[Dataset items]
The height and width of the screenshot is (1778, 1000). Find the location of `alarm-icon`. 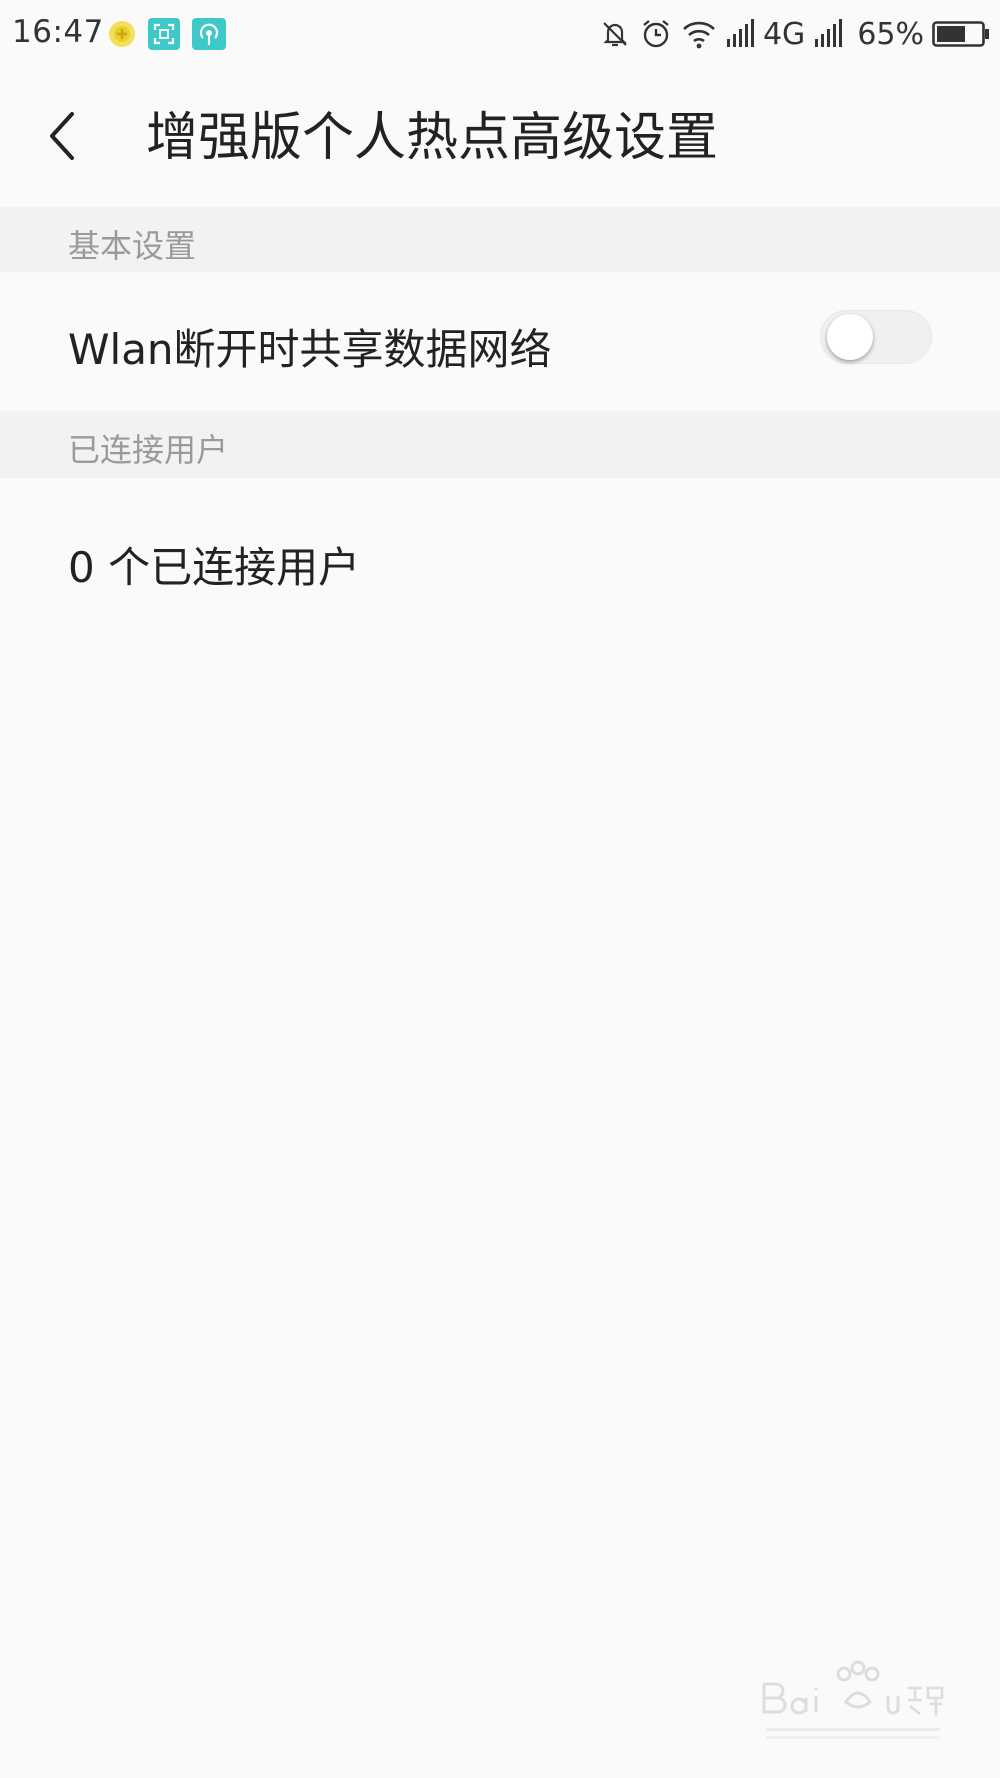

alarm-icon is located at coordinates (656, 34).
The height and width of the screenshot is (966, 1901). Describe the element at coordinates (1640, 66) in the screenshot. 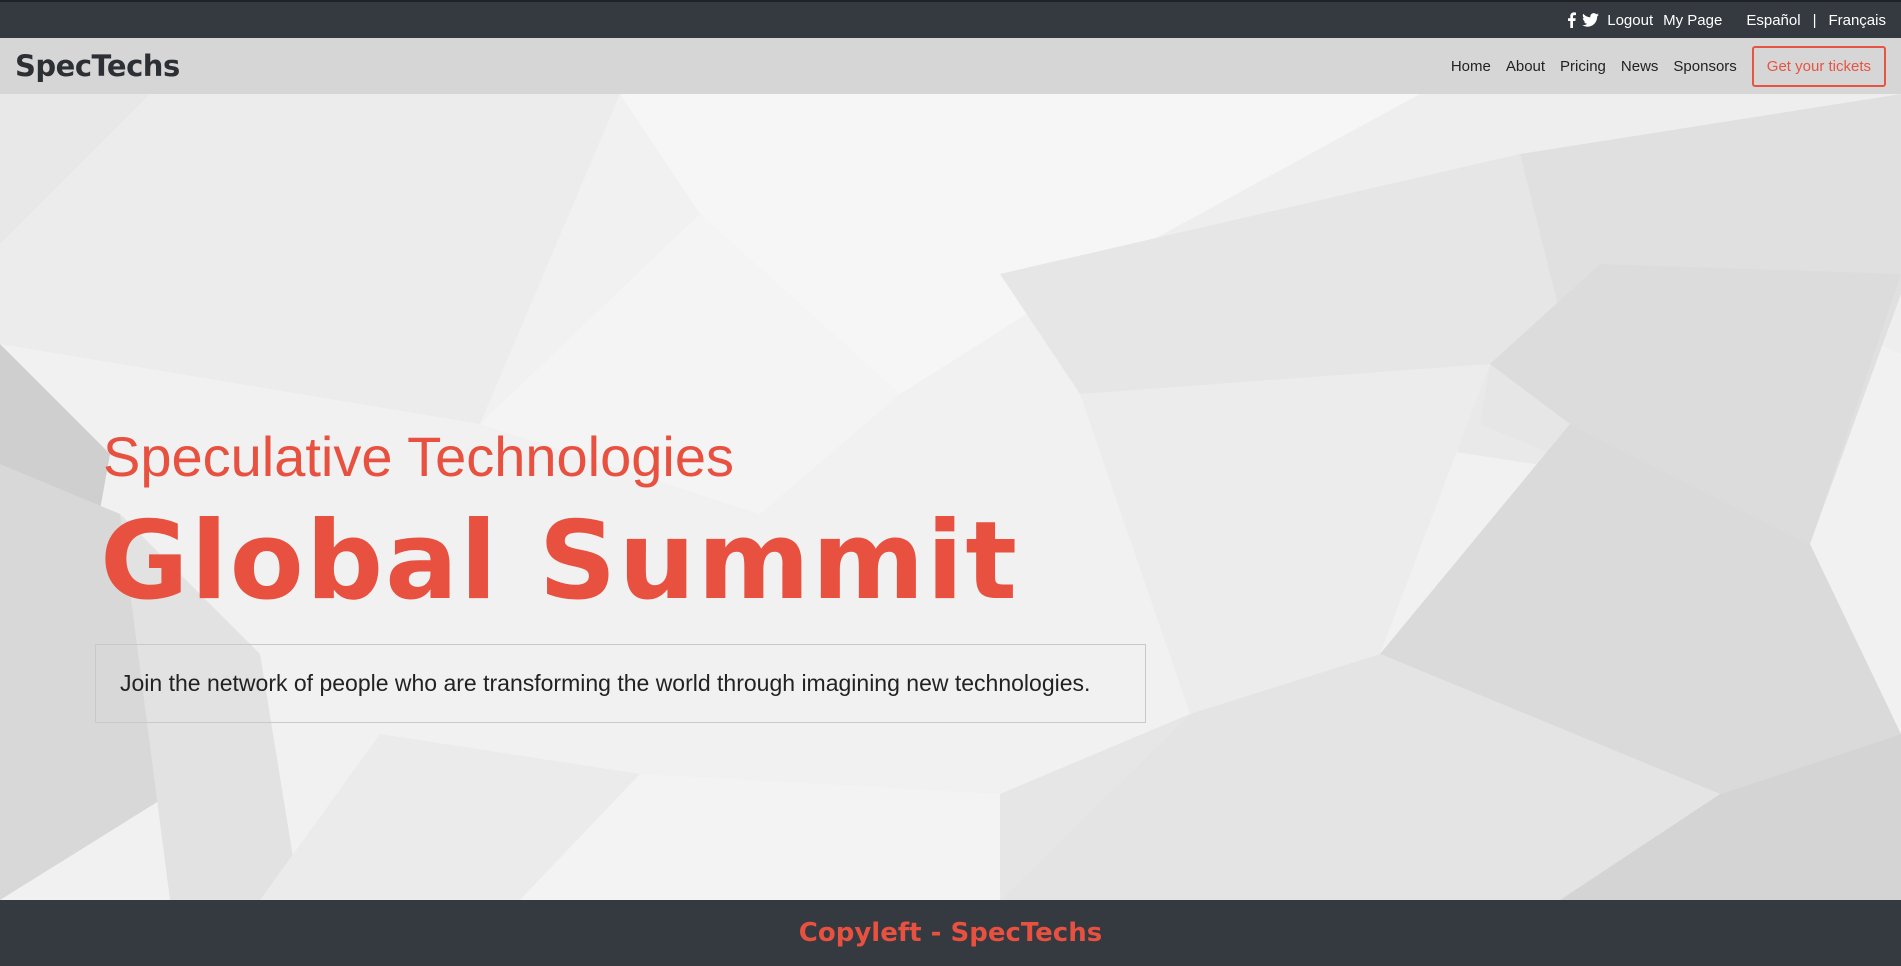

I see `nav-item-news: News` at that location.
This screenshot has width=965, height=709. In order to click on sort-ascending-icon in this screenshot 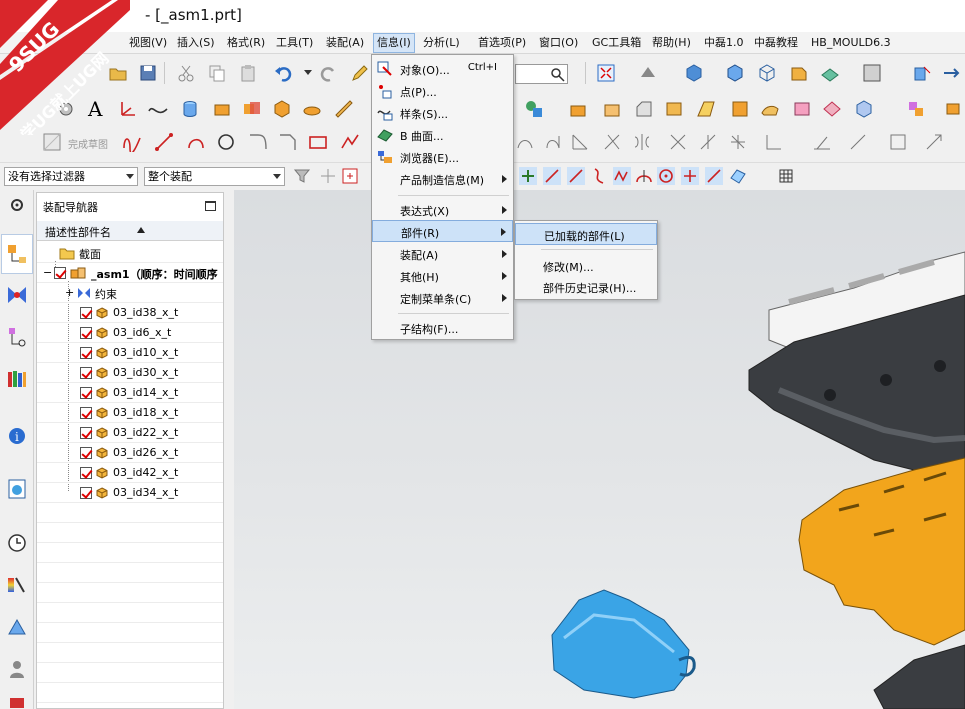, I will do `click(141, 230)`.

Task to carry out: Give everything from the first line down to the line containing "at that location.", that line included, as a numbered list with the blank lines skipped. Leave the pictures out.

Output of the task:
1. The height and width of the screenshot is (1778, 1000). Find the location of `alarm-icon`. 
2. alarm-icon is located at coordinates (656, 34).
3. The height and width of the screenshot is (966, 1901). Describe the element at coordinates (1640, 66) in the screenshot. 
4. I see `nav-item-news: News` at that location.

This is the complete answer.